6. El psiquiatra no es tu única opción. Cuando salí del consultorio del psiquiatra tenia dos ideas en la mente. La primera era como evitar tomar ansiolíticos. La segunda es si realmente padecía una enfermada mental con la cual debería de convivir de por vida. El doctor jamás menciono que la alimentación era clave si padeces un trastorno de ansiedad. Tampoco menciono que los hábitos de ejercicio y el sobrepeso que tenía me afectaba directamente sintiéndome más ansioso. No hizo mención alguna de que las creencias que había reafirmado a lo largo de mi niñez y adolescencia eran las culpables de la mayoría de mis pensamientos e imágenes catastróficos.

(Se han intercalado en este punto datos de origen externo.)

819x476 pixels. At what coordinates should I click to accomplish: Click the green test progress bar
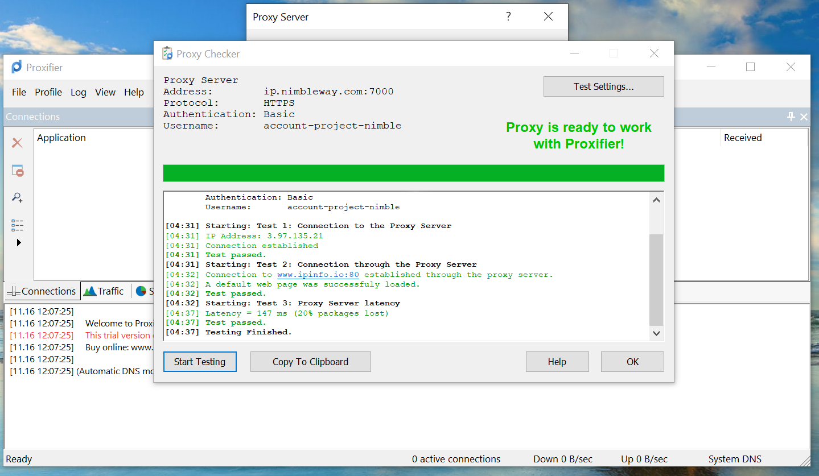(x=413, y=173)
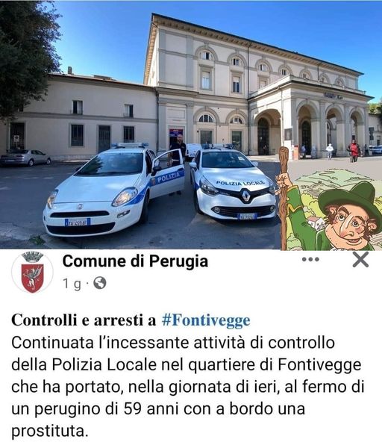Open the three-dot post options menu
This screenshot has width=382, height=448.
(x=310, y=259)
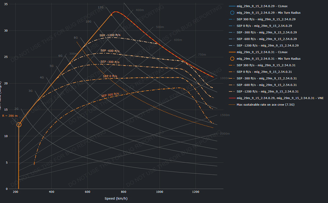Click the dotted orange icon for Max sustainable rate

pos(232,105)
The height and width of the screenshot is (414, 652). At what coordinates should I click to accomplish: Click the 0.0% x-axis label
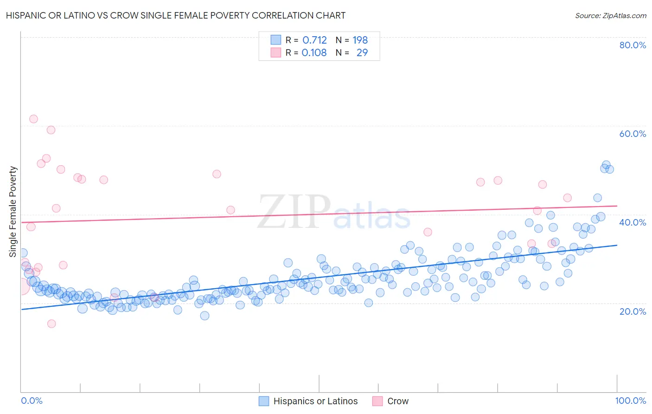32,401
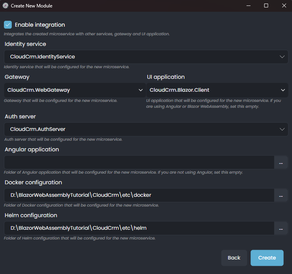Browse for Angular application folder
This screenshot has height=274, width=292.
pos(281,162)
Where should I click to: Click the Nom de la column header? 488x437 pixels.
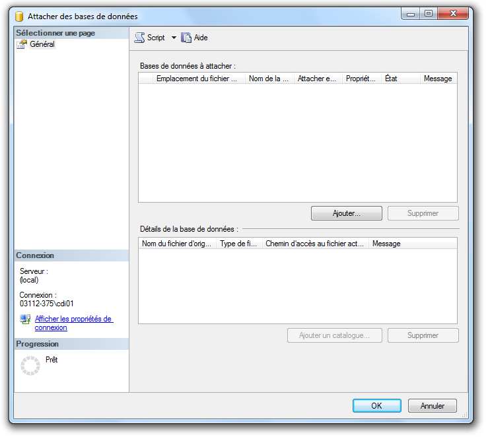click(x=269, y=79)

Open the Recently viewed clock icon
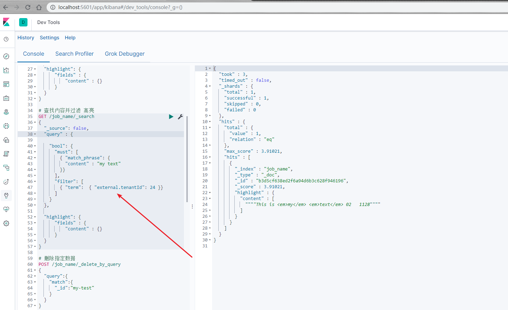[x=6, y=39]
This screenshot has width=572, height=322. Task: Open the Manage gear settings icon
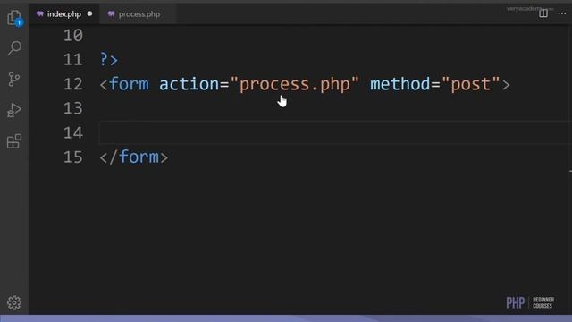pos(14,302)
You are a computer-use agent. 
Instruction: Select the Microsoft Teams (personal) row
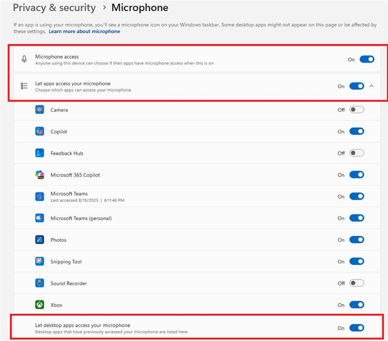(197, 218)
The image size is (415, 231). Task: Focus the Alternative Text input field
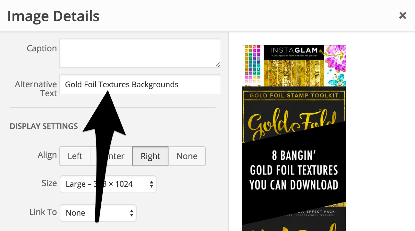(x=140, y=84)
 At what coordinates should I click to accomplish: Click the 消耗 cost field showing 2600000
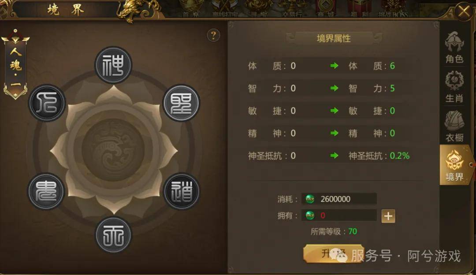tap(339, 199)
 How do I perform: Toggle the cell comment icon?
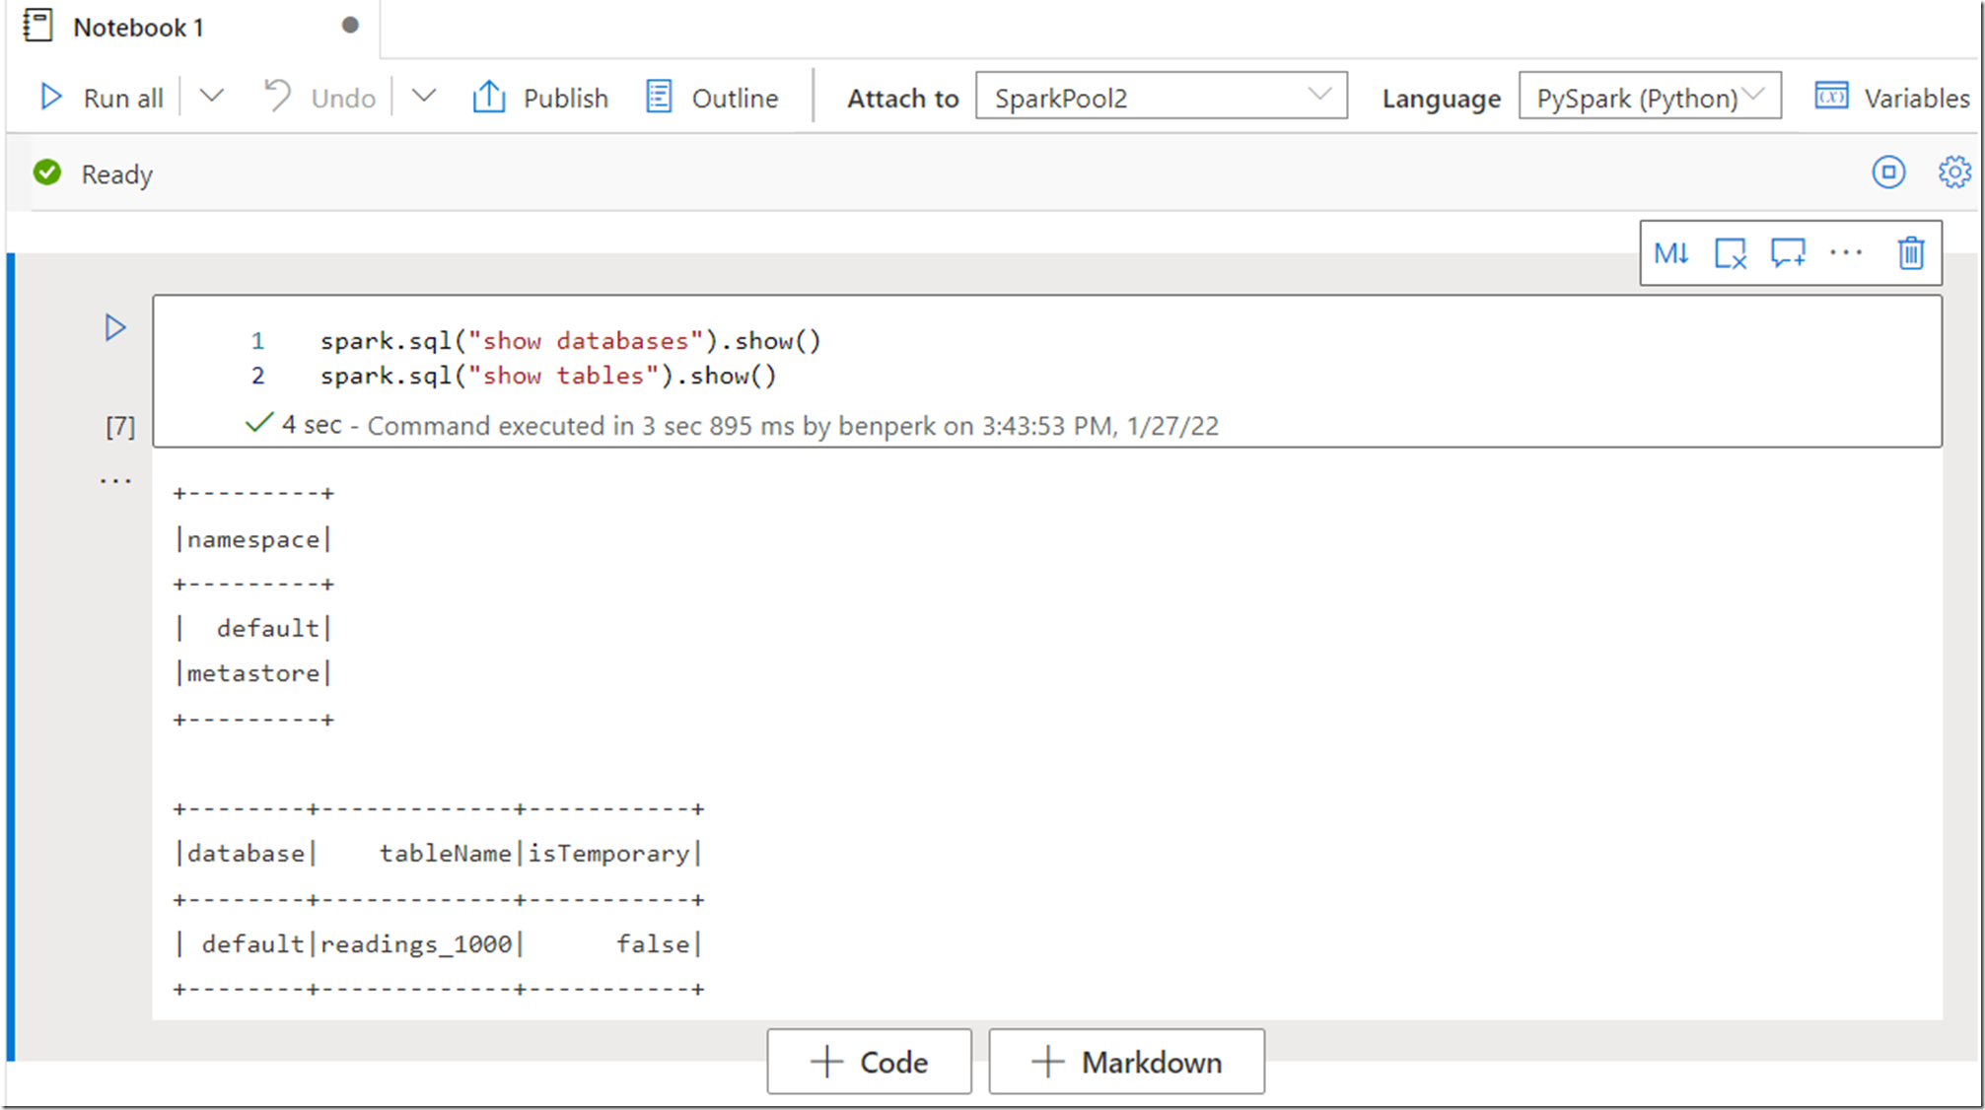point(1789,252)
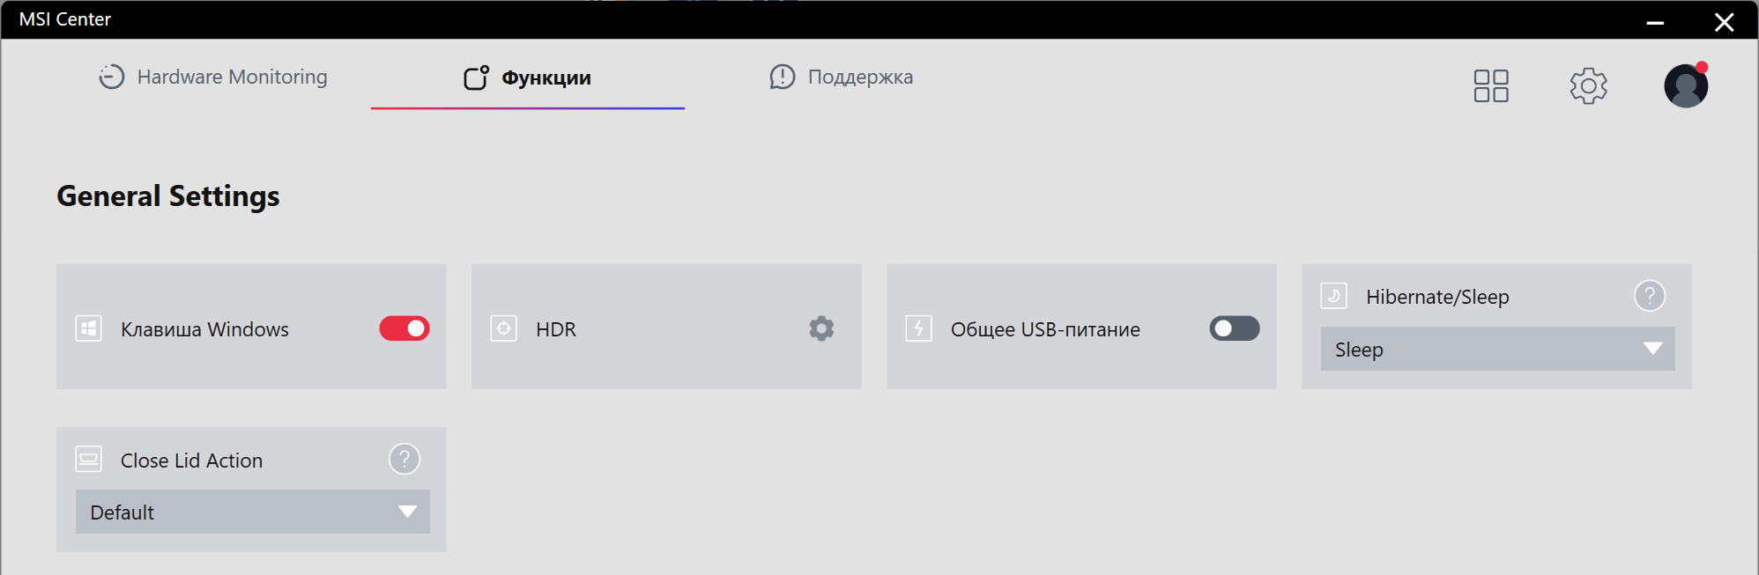Screen dimensions: 1759x575
Task: Disable the Клавиша Windows toggle
Action: pos(404,328)
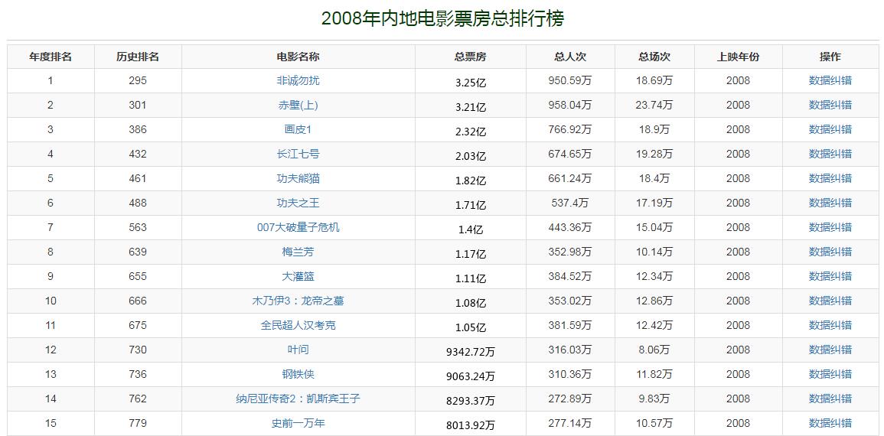The width and height of the screenshot is (884, 436).
Task: Click the 钢铁侠 movie title
Action: 298,374
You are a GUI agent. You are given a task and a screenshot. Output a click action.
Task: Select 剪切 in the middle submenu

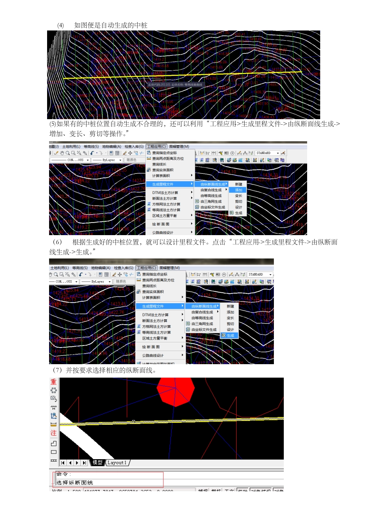238,201
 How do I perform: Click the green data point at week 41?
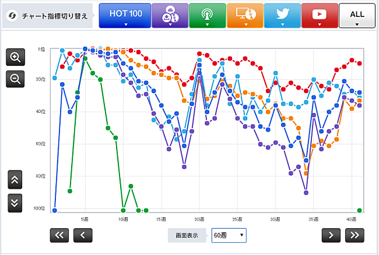[x=360, y=210]
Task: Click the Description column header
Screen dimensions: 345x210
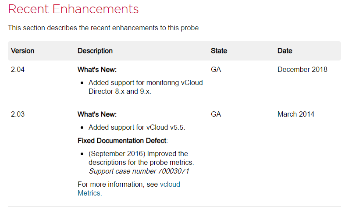Action: (95, 51)
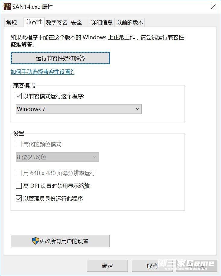The width and height of the screenshot is (221, 276).
Task: Open the Windows 7 compatibility mode dropdown
Action: click(78, 109)
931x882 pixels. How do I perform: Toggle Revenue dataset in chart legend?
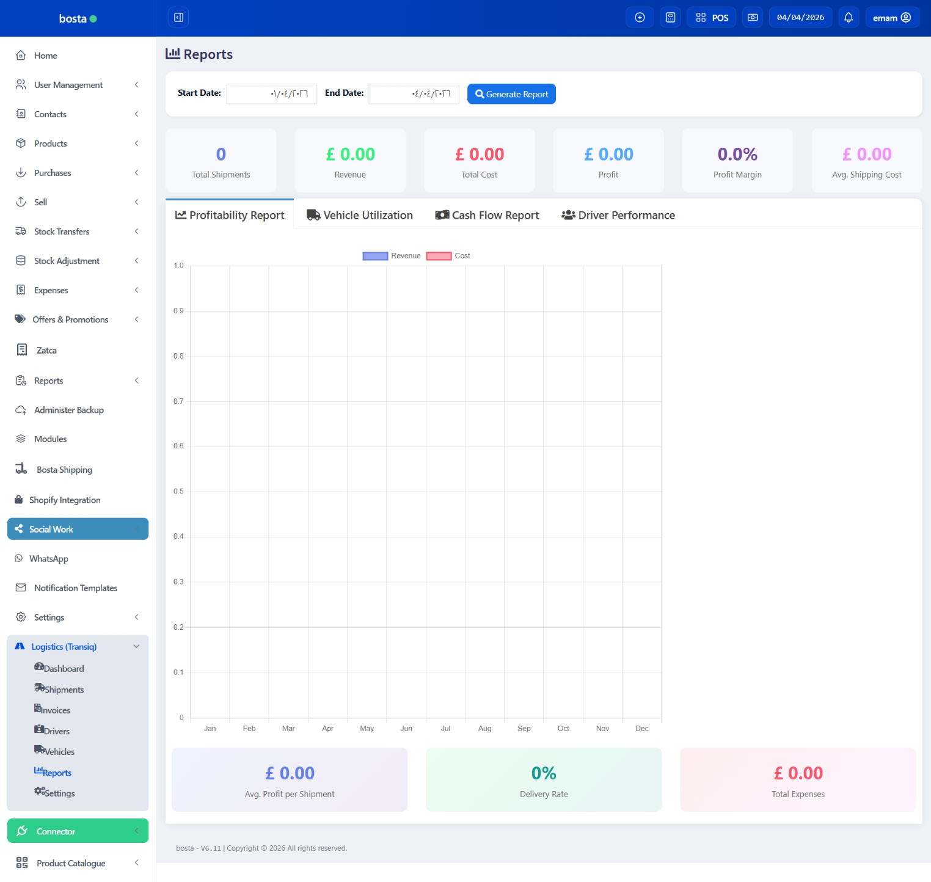coord(392,256)
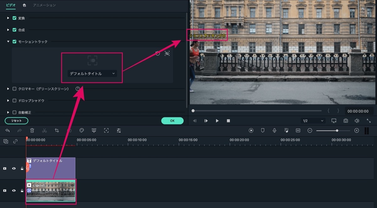Expand the 変換 section triangle
Image resolution: width=377 pixels, height=208 pixels.
point(8,18)
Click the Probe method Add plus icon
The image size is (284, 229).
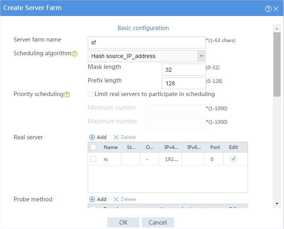92,199
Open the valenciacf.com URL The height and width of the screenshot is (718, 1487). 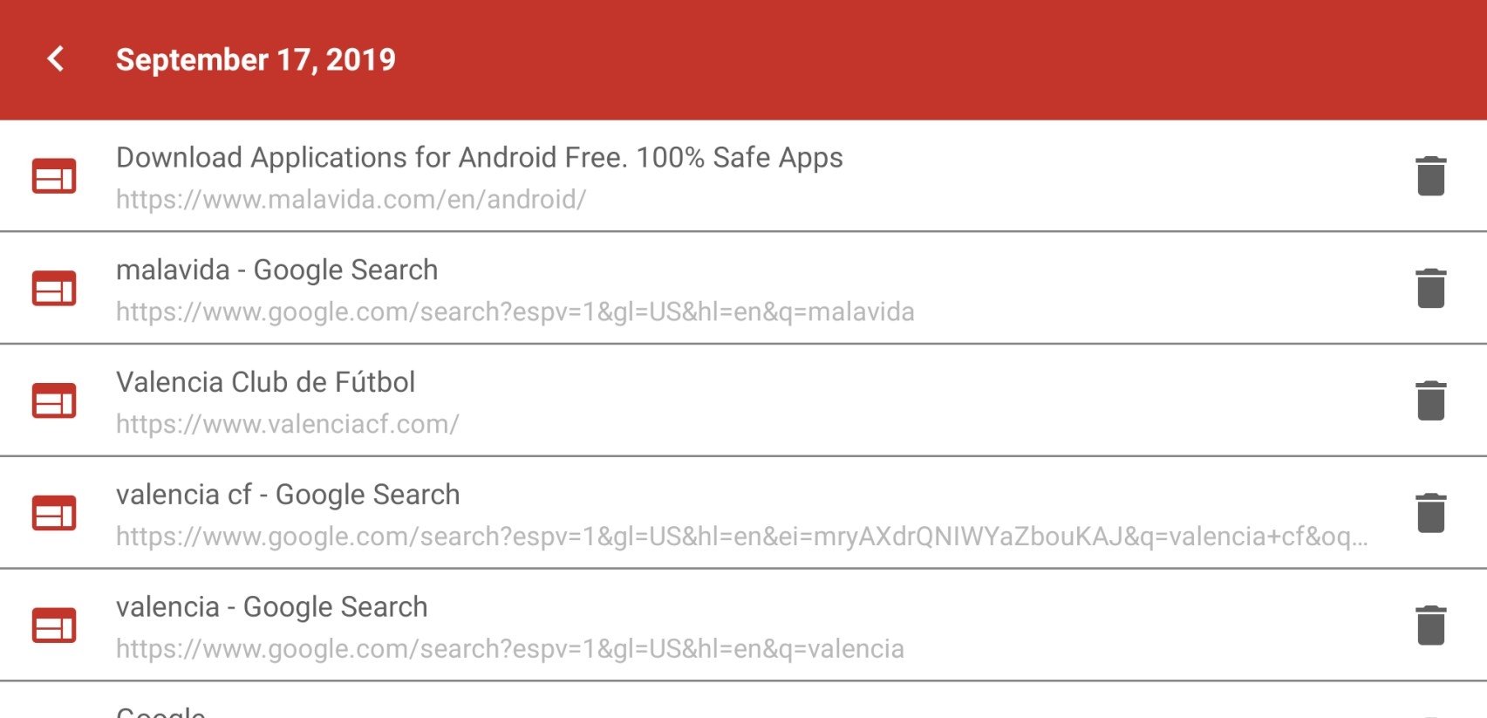288,424
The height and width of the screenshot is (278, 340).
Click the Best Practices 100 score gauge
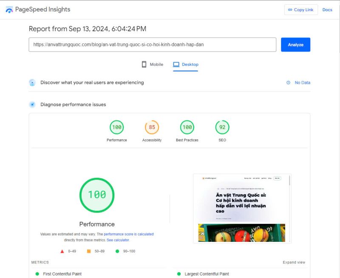[x=187, y=127]
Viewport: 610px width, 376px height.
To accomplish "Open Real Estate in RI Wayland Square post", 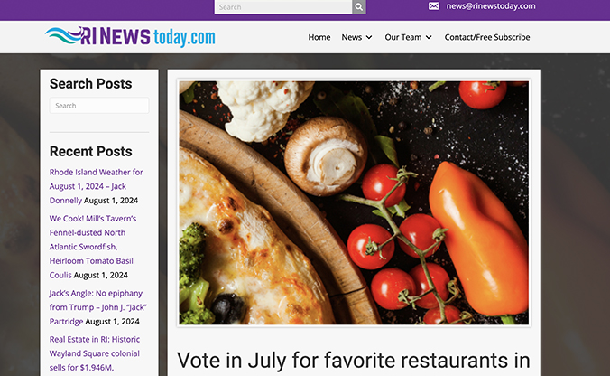I will (x=95, y=353).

El psiquiatra simplemente reafirmo que debía tomar medicamentos controlados.  Que los trastornos de ansiedad eran prácticamente algo llevadero. Afortunadamente el psiquiatra estaba equivocado y ni los medicamentos ni la ansiedad eran algo con lo que tenía que convivir de por vida.

La ansiedad es un ciclo formado por imágenes y pensamientos catastróficos. Alimentar la ansiedad pastillas o ir al psiquiatra no forma parte de la solución del problema sino hacer una cambio de vida. Reestructura tu vida, evalúa tus pensamientos, aliméntate de manera correcta y ejercítate todos los días. Esta en tus manos cambiar la ansiedad.